### WORK TO COMPLETE:
In this exercise, print only the lines from the line with "Task: Tap the back chevron in the top header" to the last line of the data below, inclusive. Any pictures should be left out.
++++ RECORD SET ++++
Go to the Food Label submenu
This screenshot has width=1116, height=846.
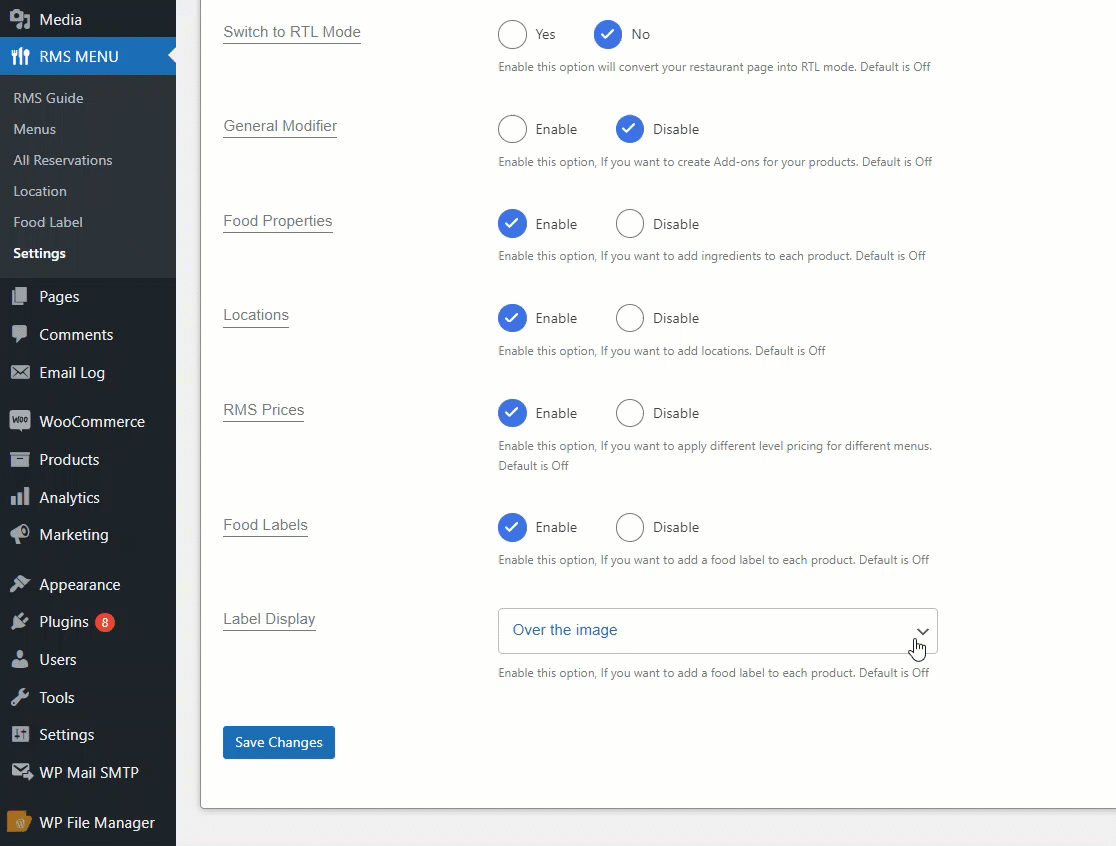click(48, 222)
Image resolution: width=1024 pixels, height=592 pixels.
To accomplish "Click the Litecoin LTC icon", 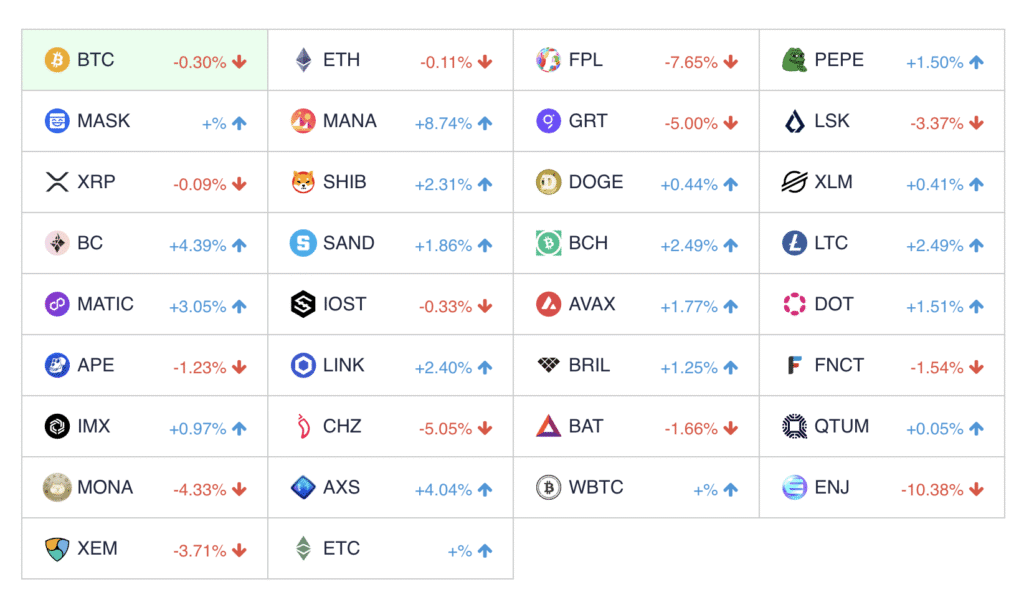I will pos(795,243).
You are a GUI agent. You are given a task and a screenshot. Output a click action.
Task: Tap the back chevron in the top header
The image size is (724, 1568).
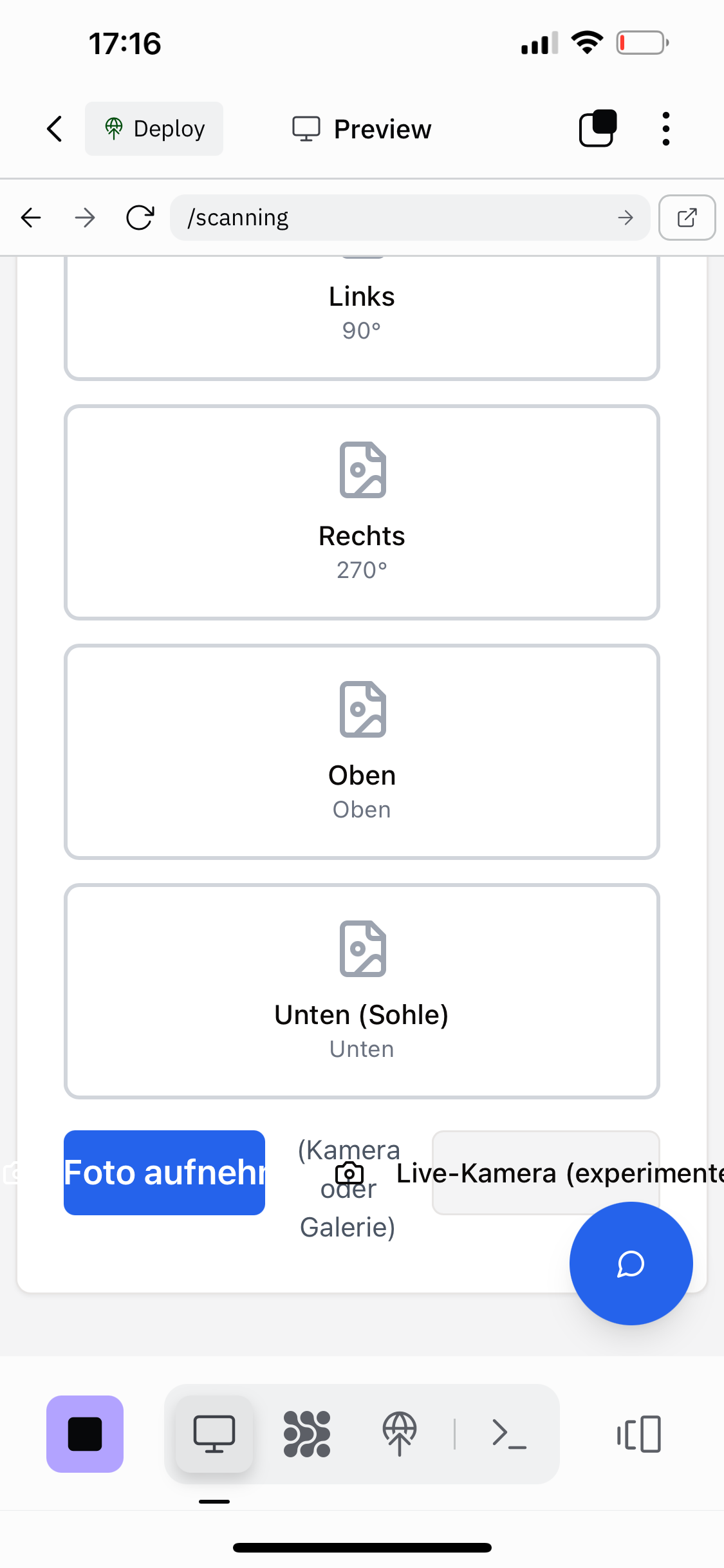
++++
### EXERCISE OUTPUT:
Task: Tap the back chevron in the top header
The image size is (724, 1568).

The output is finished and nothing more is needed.